» **TAREFAS**
[1] Liste todos os profissionais citados no texto sobre o ambulatório transexualizador.
[2] Transcreva do texto sobre o ambulatório transexualizador o trecho que vai de "Ela explica ainda" até "a terapia hormonal.", incluindo este último.

» **TEXTO**
════════

Ela explica ainda que o ambulatório ainda está em fase de implantação, como a contratação de médicos — ginecologista, urologista, e psiquiatra. Outros profissionais, como psicólogo, assistente social e endocrinologista, também integram o quadro da equipe multidisciplinar do serviço na capital. A superintendente pondera ainda que é preciso realizar uma mudança na Relação Municipal de Medicamentos Essenciais (Remune) para incluir todos os hormônios possíveis para a terapia hormonal.

“A secretaria municipal entende que essa população foi por muitos anos negligenciada, então é difícil o acesso não somente ao serviço de saúde. Todas as equipes de saúde da família já foram orientadas sobre como preencher para que o paciente caia na regulação para o ambulatório transexualizador. É um local de portas abertas para o acolhimento desta população”, pontua. Mas, complementa, para ter acesso ao serviço é preciso procurar uma unidade da atenção primária ou básica para obter encaminhamento.

“A hormonização, também conhecida por terapia hormonal ou hormonioterapia, é uma intervenção de saúde utilizada por muitas pessoas transexuais e travestis como uma estratégia para se expressarem e serem reconhecidas pela sociedade dentro dos limites do gênero com o qual se identificam ou com o qual preferem ser identificadas”, explica Cynara.

════════

» **ENTRADAS EXTRAÍDAS**
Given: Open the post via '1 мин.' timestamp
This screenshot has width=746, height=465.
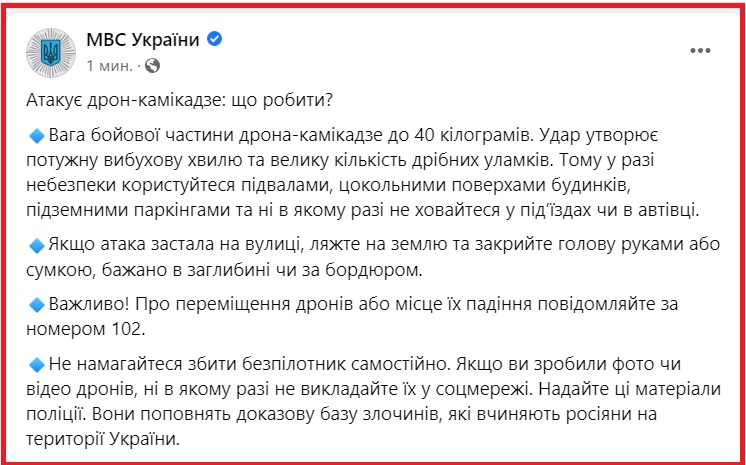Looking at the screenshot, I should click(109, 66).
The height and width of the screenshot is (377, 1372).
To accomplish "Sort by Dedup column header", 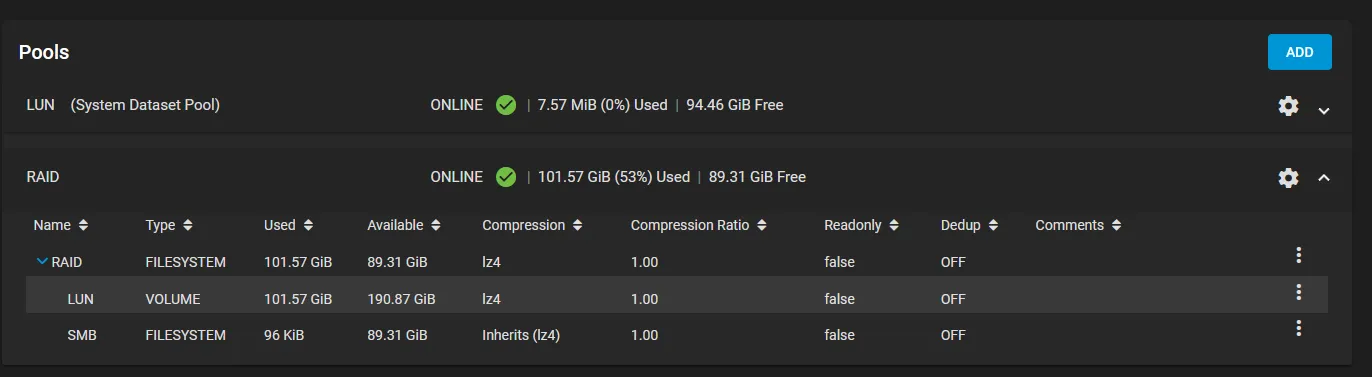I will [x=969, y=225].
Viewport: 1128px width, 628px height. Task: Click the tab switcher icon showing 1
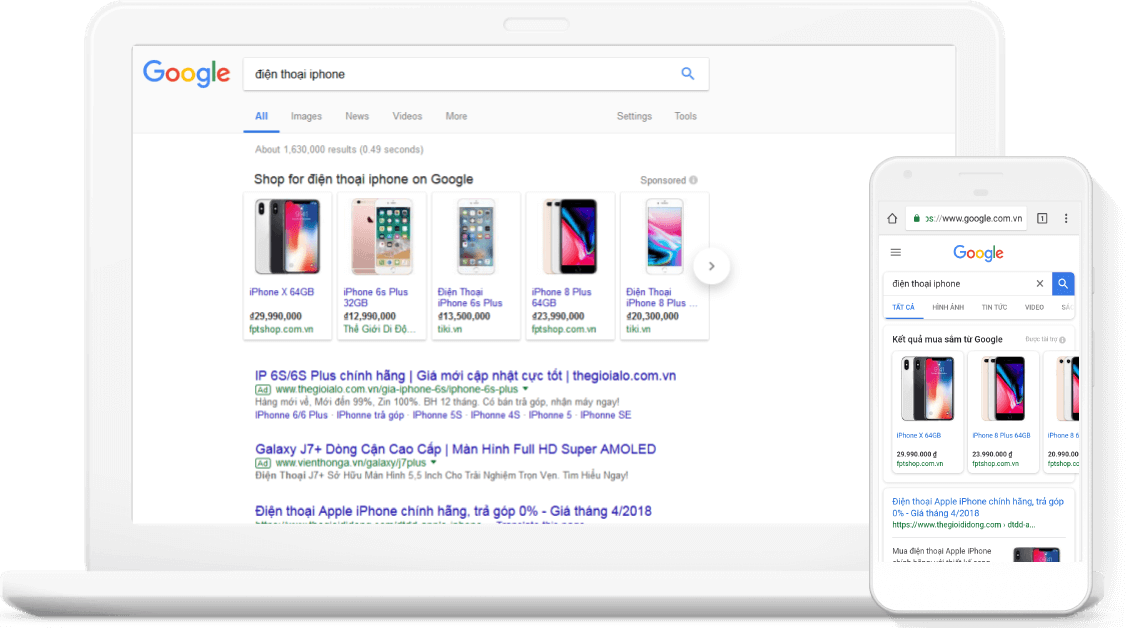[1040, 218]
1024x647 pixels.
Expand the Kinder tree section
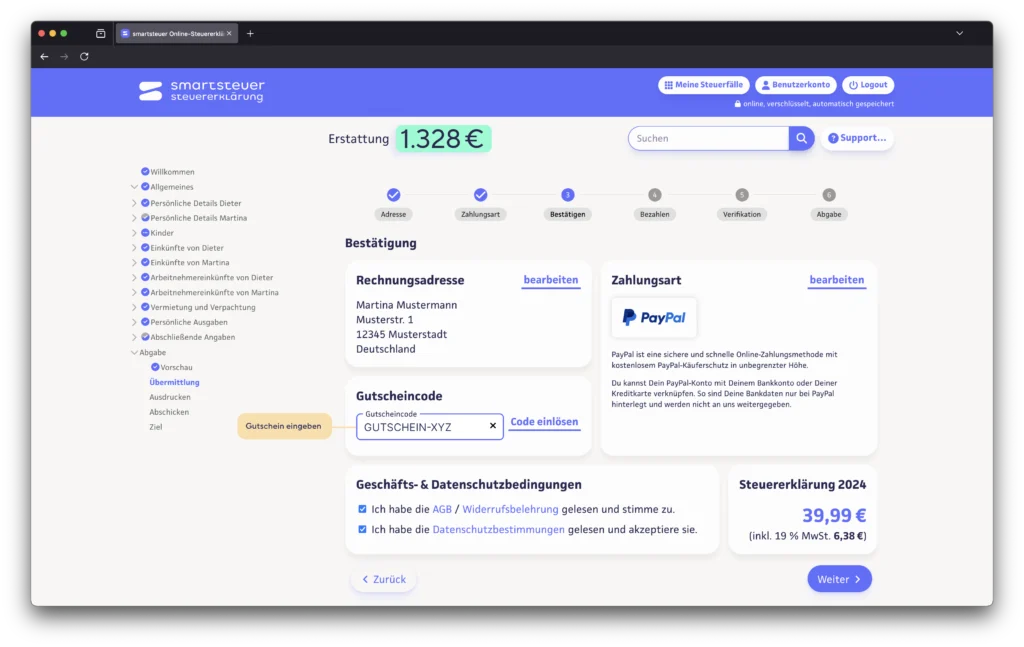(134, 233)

════════

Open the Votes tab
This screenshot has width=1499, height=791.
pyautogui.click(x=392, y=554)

════════

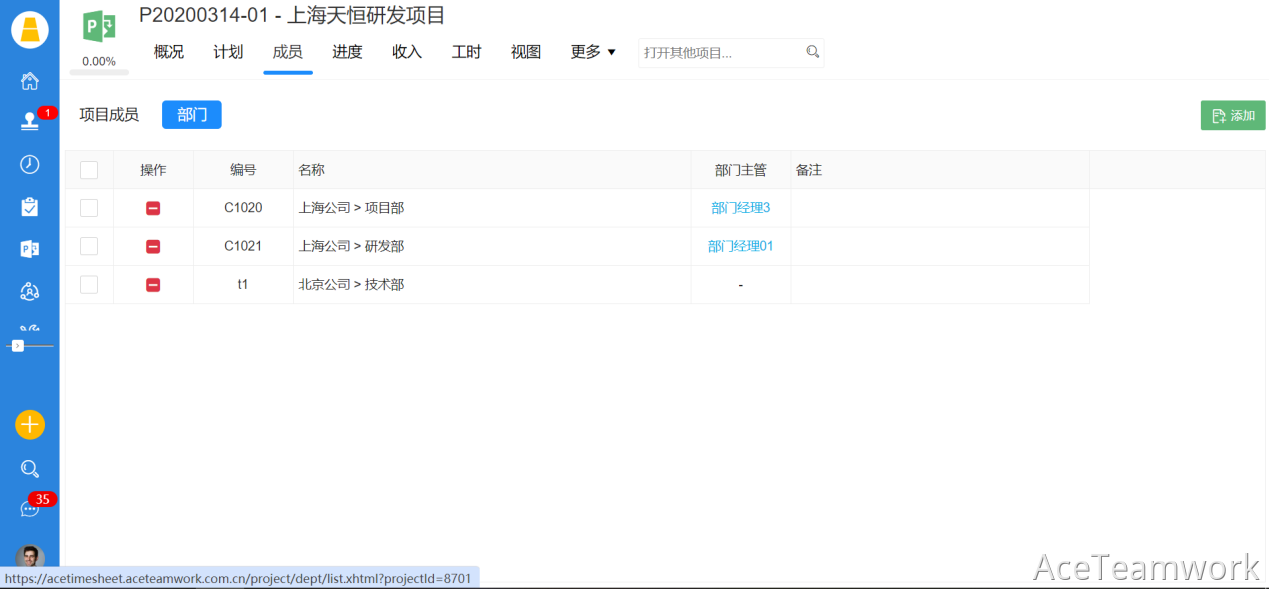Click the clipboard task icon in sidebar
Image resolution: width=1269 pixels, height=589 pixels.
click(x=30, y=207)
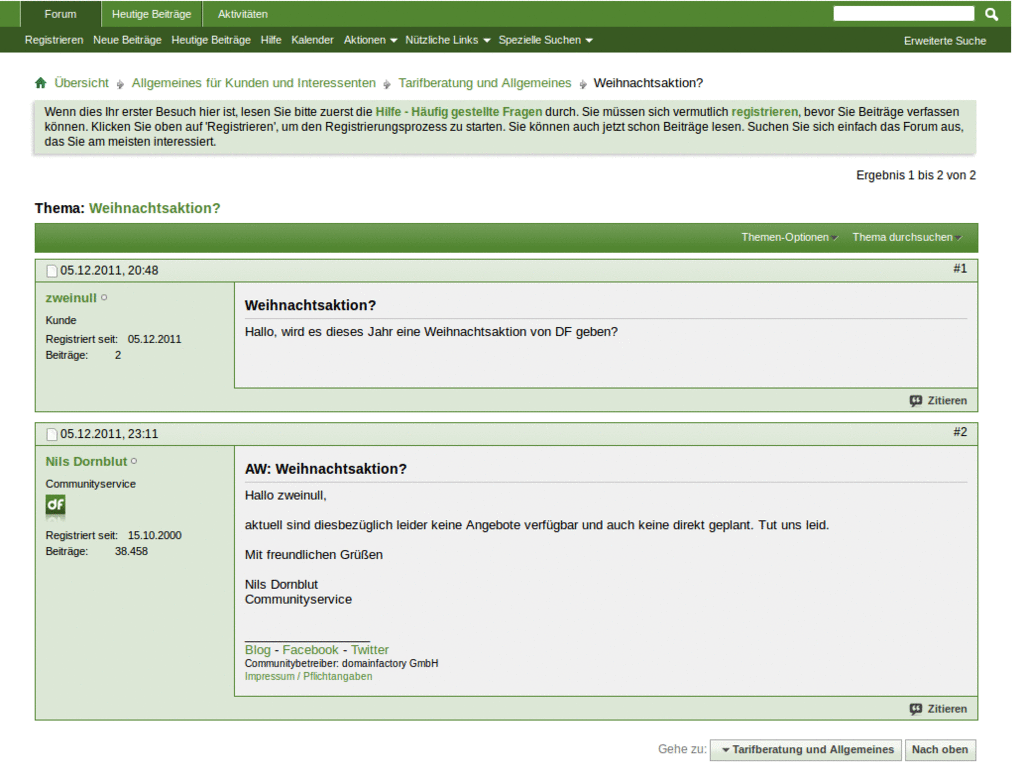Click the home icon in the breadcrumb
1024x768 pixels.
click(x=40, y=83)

════════

» **RESPOSTAS**
[1] ginecologista, urologista, psiquiatra, psicólogo, assistente social, endocrinologista

[2]
Ela explica ainda que o ambulatório ainda está em fase de implantação, como a contratação de médicos — ginecologista, urologista, e psiquiatra. Outros profissionais, como psicólogo, assistente social e endocrinologista, também integram o quadro da equipe multidisciplinar do serviço na capital. A superintendente pondera ainda que é preciso realizar uma mudança na Relação Municipal de Medicamentos Essenciais (Remune) para incluir todos os hormônios possíveis para a terapia hormonal.